Chan_Sip VS PJSIP

Thanks for responding! You guys are one of my favorite companies to deal with in terms of support. I can tell you really want to have a great product.

We were having the issue between 20-50 calls. Had 500, 700, and 1,200 sip phones connected at various points. Some sites (maybe 10-20 sites) had 20 phones with 20 BLF’s all watching one another along with ~2 parks. Most of our phones are set to 300 second registers.

When we first tried we converted 1,200 phones (“converted” a bit less since we had preexisting PJSIP extensions but you get the idea) and had 40-70 active calls soon as it hit 9am.

I can say based on symptoms:

  • Was the hold music choppy and horrible using the default freepbx hold music
  • Was the IVR and recording choppy to the point where you could miss words or options, or perhaps the entire recording
  • Were calls choppy where you miss parts of words or multiple words?

If all of those were happening then it was happening to us. The very first symptom is hold music and recordings getting progressively worse. Call quality issues happen once hold music and recordings get to a certain point.

We were running a live machine with most Freepbx features enabled and users constantly transferring, putting people on hold, and doing what they do. Users are always experts at stress testing

We split our 1,200 phone server between 3 servers. One had 500 phones and the full call flow of the 1,200 server. It would work ok with under 20 calls but I noticed when it got to 20-30 we could hear MOH and recording quality issues. We gave up and had to fix the issue asap so we converted to chan_SIP.

That really shouldn’t be happening with that call load, so I’d suspect something else is going on. Working on another test batch right now, in the mean time would you be willing to try some things on your end? Some things to look at:

  1. Are all of those watchers legitimate, or are there maybe several coming from something like the Polycom phone doing multiple SUBSCRIBEs when it shouldn’t be? 7000 is a lot, and if something changes on that extension, there’s a ton of potential for things to slow down and maybe even result in what you’ve described.
  2. If you are able to set up an environment that replicates this problem, we would definitely be willing to take a look at it. If you’re unable to, perhaps the above is more easy to test?
  1. Yes they are legitimate. The polycom issue was separate and we “fixed” the issue by removing the feature from their phone that was causing it.
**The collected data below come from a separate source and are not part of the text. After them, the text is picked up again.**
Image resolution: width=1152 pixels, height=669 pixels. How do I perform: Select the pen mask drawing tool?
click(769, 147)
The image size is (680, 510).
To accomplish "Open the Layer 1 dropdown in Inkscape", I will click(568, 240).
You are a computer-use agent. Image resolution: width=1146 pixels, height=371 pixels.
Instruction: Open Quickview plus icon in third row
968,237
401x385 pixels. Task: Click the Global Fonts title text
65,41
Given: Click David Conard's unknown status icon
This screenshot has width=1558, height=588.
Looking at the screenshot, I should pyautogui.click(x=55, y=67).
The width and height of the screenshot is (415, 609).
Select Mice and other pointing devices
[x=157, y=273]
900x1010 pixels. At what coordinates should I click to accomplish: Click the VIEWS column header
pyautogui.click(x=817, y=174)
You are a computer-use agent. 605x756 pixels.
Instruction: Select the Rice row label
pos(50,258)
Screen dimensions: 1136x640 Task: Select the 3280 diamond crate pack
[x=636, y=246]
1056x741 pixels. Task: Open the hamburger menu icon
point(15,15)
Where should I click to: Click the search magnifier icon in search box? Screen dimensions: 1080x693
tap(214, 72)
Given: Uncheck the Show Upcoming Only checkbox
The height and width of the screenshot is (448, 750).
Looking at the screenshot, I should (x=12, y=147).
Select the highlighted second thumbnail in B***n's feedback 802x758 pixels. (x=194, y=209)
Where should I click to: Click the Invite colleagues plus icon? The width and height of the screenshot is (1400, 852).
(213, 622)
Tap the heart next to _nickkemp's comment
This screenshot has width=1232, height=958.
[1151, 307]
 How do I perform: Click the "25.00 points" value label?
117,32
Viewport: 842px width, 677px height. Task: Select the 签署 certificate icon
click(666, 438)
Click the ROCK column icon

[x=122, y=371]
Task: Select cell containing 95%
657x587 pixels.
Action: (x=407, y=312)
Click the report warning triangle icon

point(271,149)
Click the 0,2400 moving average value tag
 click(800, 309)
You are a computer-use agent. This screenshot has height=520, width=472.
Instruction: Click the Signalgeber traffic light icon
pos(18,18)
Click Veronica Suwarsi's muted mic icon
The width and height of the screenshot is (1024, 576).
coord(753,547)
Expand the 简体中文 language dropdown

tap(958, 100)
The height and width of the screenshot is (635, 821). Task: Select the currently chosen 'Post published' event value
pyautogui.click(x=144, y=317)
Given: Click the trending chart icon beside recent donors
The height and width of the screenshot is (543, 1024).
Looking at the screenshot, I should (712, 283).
  2. Right now I don’t have the time to recreate the situation, still playing cleanup from the disaster that happened. I will work on it when I am able to.

As far as the Polycoms are concerned, this BLF issue actually might be known. They had a bug in previous versions (I think 5.4 or older).

I picked up a new client last year, they said BLF never worked at their previous carrier and the carrier couldn’t figure out way. I upgraded their Polycoms to 5.7 (current last year) and boom, all their BLF issues went away.

That could be related to this. People tend to forget to keep their phones firmware current.

One more thing I forgot to mention: would it be possible to get the chan_sip configuration you used to bulk change over to PJSIP? Just in case there’s something in the conversion process that’s causing things to go haywire. Would be valuable for our tests as well.

Firmware would be an interesting thing to look at. Definitely worth giving it a shot if this is able to be reproduced.